The biggest state corporations are setting up unaccountable funding channels to finance projects with minimal economic logic. By June 2008, 28 SOEs had spent around $1.5 billion establishing or buying controlling stakes in fund management companies, stock brokerages, commercial banks, and insurance firms. Three-quarters of Vietnam’s finance companies are now owned by the biggest SOEs (those known as general corporations). Many also have bought securities companies dealing in shares. Add all this together, and several of Vietnam’s biggest general corporations have the potential to become self-financing black boxes with opaque funding arrangements.
Although the days of the soft loan from a state bank are largely past, there are plenty of other ways to channel money to SOEs. The state’s Vietnam Development Bank (subsidized by aid from foreign governments) and its Social Insurance Fund (expected to become the biggest investor in the country by 2015) seem to act as unaccountable slush funds for the benefit of the state sector.
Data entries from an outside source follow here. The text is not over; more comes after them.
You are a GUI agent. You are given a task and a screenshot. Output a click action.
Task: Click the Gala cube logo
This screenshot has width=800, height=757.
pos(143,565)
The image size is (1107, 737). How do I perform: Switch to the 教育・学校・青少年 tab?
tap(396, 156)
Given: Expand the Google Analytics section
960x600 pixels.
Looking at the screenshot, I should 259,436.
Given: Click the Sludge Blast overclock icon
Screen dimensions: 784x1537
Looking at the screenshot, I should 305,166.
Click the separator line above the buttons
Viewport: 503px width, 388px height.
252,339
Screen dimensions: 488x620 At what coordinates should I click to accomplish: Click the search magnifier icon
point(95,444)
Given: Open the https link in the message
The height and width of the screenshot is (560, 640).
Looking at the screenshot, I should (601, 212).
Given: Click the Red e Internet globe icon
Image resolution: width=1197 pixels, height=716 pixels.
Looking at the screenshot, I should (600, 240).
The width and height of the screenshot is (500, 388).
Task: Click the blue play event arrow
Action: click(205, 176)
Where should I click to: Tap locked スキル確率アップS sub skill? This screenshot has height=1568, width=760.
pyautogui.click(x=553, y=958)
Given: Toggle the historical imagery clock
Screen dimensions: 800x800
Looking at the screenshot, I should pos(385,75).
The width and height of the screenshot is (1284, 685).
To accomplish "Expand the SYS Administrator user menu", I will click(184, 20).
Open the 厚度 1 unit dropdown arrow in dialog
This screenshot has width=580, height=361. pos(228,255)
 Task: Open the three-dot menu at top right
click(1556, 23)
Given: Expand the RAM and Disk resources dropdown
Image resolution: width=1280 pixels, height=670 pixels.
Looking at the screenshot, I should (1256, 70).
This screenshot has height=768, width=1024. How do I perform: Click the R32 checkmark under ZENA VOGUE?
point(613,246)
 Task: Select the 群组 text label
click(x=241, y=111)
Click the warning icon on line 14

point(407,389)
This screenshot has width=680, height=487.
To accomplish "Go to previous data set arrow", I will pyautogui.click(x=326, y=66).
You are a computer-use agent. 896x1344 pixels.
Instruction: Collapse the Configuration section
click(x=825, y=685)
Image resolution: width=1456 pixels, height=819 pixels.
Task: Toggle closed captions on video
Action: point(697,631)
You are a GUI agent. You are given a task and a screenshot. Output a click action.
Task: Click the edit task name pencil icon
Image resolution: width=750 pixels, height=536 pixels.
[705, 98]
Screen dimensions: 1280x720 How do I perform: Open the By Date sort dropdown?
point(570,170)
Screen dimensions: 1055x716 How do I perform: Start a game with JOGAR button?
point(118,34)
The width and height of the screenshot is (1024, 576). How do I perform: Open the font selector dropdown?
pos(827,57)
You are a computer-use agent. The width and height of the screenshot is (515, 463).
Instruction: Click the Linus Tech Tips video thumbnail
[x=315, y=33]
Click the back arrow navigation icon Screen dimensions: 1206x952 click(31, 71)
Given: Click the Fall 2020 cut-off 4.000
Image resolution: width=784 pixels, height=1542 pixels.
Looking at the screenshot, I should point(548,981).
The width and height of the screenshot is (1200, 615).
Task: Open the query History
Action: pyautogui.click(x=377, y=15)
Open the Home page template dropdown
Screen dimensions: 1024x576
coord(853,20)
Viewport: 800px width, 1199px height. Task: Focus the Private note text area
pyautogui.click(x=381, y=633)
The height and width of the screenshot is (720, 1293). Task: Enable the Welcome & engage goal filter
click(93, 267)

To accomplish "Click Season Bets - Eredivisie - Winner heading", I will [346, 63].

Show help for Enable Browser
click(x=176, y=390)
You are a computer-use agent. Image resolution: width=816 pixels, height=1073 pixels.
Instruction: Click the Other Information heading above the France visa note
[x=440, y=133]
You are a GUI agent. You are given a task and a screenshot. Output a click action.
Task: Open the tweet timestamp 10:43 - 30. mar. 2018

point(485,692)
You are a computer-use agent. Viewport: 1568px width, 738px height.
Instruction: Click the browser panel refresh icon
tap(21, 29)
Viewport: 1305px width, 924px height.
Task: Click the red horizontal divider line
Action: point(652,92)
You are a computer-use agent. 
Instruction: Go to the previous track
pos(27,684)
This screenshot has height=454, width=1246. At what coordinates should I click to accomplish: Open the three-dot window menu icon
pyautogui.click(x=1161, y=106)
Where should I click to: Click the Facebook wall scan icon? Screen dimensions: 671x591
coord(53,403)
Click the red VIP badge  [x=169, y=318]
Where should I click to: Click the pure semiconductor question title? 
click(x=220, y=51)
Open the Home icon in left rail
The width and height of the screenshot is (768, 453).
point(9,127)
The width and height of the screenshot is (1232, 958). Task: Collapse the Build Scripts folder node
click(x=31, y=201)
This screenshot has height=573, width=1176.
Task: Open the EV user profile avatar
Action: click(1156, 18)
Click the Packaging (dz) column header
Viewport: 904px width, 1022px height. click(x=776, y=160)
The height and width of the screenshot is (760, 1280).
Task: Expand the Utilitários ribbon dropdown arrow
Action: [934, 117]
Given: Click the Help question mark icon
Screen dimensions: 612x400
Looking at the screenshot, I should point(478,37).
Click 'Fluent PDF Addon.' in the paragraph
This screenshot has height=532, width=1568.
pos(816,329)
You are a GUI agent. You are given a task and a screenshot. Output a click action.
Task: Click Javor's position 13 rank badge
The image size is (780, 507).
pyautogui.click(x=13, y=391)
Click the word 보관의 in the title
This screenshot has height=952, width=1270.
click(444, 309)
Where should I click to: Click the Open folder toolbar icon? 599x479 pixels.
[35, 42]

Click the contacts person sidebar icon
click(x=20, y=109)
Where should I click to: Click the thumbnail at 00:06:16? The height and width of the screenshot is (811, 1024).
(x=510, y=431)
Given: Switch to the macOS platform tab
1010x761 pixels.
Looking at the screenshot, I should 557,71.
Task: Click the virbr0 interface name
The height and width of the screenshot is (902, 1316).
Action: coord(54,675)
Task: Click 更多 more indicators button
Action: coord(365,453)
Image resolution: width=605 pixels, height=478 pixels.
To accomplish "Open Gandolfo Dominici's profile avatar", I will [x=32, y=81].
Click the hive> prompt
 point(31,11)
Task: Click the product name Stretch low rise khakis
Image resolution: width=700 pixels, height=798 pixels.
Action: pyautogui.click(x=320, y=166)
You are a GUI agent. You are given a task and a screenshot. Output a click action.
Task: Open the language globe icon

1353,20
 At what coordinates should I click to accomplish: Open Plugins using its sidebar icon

Clearly SOEs have a significant, if not necessarily bright, future ahead.
The Vietnamese Communist leadership wants to run the country along the lines of Gaullism in France — where the commanding heights of the public and private sectors are coordinated by an elite trained in such institutions as the École Nationale d’Administration. Under "Vietnamese Gaullism," a behind-the-scenes elite (the party) is supposed to set the overall direction of policy and then delegate its implementation to the state (which is controlled by the party). The government then draws up the laws and uses whatever resources are available to it — the state bureaucracy, SOEs, the private sector, foreign investors, international donors, etc. — to see the policy executed. Behind the scenes, the party monitors, corrals, and presses the various actors to make sure that its policy is followed. That, at least, is what the party would like to have happen. The reality is usually something quite different.
With easy money around, it’s not hard to bribe patrons, officials, and regulators to turn a blind eye to breaches of the law. The party members in charge of the SOE tail end up wagging the party policy dog. But this isn’t the whole story. What is remarkable about Vietnam is the way, at moments of crisis, the Communist Party can discipline its errant members and bring the economy back under central control. But how much longer can it do so?
Until recently, Vietnam had shared the benefits of growth more equitably than any of its neighbors. The party’s socialist orientation still meant something. But in the future, redistribution will mean taking wealth away from the party’s biggest supporters. Does the party leadership have the ability to stand up to its newly rich citizens and demand they hand over part of their wealth through taxation to benefit poorer people in faraway provinces? Do the convictions this week signal that the corrupt networks of party, power, and privilege have already gotten out of control? If so, Vietnam’s new money could collapse under its own weight.